Verhalend proza
(2007)–Carry van Bruggen– Auteursrechtelijk beschermd
[pagina 265]
| |
[1] Op reisEen licht-benevelde achtermiddag in het laatst van de zomervacantie en het negenjarig tweelingpaartje in roerlooze aandacht gebogen over het wrakke hekje van de trage, troebel-groene sloot. Geen geluid... dan alleen, ergens dichtbij, het zoete fleemen van een vogeltje... en, ver weg, drie dompe, korte stooten: de afscheidsroep van een boot, die het haventje verlaten gaat, de eindelooze zeeën tegemoet.

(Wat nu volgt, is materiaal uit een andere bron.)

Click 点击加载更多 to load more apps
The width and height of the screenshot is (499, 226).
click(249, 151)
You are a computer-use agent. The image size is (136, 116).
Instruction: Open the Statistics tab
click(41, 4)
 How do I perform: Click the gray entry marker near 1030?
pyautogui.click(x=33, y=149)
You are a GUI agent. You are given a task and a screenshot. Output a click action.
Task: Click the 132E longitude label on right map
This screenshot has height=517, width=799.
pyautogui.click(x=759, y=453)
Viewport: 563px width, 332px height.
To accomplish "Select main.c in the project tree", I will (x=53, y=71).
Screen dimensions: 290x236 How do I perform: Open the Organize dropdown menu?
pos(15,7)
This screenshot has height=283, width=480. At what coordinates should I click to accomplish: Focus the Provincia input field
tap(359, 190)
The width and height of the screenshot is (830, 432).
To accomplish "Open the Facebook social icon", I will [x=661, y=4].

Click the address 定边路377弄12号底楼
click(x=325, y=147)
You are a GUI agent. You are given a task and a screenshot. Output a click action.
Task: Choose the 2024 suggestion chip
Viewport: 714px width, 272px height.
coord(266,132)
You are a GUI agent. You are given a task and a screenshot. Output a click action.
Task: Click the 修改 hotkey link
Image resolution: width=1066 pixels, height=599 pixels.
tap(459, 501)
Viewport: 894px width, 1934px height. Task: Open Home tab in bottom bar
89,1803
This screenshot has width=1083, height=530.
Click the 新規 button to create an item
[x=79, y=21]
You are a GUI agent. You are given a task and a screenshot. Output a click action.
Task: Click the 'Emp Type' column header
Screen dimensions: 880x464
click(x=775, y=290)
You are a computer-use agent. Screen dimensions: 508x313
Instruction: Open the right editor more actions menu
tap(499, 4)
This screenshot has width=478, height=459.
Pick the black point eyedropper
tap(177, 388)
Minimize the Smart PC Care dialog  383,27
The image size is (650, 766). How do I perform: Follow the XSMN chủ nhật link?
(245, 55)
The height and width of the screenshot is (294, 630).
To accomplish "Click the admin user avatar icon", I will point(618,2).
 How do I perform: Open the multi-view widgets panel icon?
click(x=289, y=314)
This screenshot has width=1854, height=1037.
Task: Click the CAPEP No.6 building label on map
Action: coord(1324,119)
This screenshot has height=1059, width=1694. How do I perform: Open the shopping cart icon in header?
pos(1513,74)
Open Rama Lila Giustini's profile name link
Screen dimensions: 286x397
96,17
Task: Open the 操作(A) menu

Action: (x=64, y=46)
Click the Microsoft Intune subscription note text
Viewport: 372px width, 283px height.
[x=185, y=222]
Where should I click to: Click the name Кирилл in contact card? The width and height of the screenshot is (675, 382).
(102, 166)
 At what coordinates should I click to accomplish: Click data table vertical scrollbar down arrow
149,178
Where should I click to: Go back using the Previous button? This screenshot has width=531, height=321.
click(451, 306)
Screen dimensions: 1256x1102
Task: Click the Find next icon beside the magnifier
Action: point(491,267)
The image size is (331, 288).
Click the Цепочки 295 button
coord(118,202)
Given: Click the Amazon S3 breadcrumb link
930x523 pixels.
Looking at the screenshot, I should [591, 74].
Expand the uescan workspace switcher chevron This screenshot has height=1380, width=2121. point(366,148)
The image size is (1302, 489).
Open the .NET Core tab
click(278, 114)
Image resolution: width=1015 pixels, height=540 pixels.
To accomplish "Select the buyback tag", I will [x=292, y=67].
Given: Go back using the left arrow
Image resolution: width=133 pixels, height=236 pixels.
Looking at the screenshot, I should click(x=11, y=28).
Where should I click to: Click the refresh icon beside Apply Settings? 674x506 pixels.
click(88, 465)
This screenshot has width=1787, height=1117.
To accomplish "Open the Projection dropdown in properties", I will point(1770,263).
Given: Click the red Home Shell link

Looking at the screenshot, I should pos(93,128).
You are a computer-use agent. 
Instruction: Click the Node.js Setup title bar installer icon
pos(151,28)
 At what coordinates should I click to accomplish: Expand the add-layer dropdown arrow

Het jongetje, het meisje, onwetens bevangen door alles rondom, dat als lauwe dauw ingaat tot hun wijd-open zieltjes, zonder dat ze luisteren, zonder dat ze zien, het verre en het dichtbije... het fleemende vogeltje... en de afscheid-roepende boot en het ritselen in de vlierstruik en de beslagen, bonte hemel oneindig boven hun kleine lijven, en nog eenmaal diezelfde hemel aan hun voeten, als een duizeldiepe kom vol bleek, bevend licht, onder in de groezel-groene sloot... het jongetje, het meisje turen in hartbevangen aandacht naar het achterhuisje aan de overzijde. Daar..., onder het wrakke schuurtje, in donker, tusschen de donkere paaltjes, waarop het is uitgebouwd over het water... een halve meter hoog en niet breeder..., daar is het ratten-paleis. Het water ziet er inktig-zwart..., maar één rilling van staart of poot... en het leeft er van zilveren kronkels, van grillige, glanzende alen en krakelingen. De zwarte paaltjes, glibberig van slibberig watergewas, zijn de pilaren, het watervlak hun zaal en vloer, tapijt en zwembassin. Daar is het ratten-paleis..., daar woont de heele donkere bende. Wat is het alles wonderlijk en groot en overstelpend! Het jongetje, het meisje..., ze kunnen het haast niet dragen..., ze moeten ineens, allebei tegelijk er even van zuchten, en kijken elkaar dan glimlachend aan, maar ze zeggen niets... Daar is het, daar komen ze vandaan en zwemmen over de sloot en klimmen omhoog bij den wal, hun eigen wal, en rennen driftig naar den kuil en dansen in den kuil, bij avond, na zonsondergang... Wanneer ze in den Sabbath-avond aan het venster zitten wachten tot de drie sterretjes uit het verbleekte hemelblauw te voorschijn springend, komen vertellen, dat de Sabbath verstreken is... dan kijken ze naar de ratten, de groote, zwarte ratten, die uit hun donker paleis aan de overzijde driftig aangezwommen komen over de sloot, om te dansen in den kuil, terwijl de heele hemel en de heele aarde wachten op de drie sterretjes, die zoo aan- | |
[pagina 266]
| |
aant.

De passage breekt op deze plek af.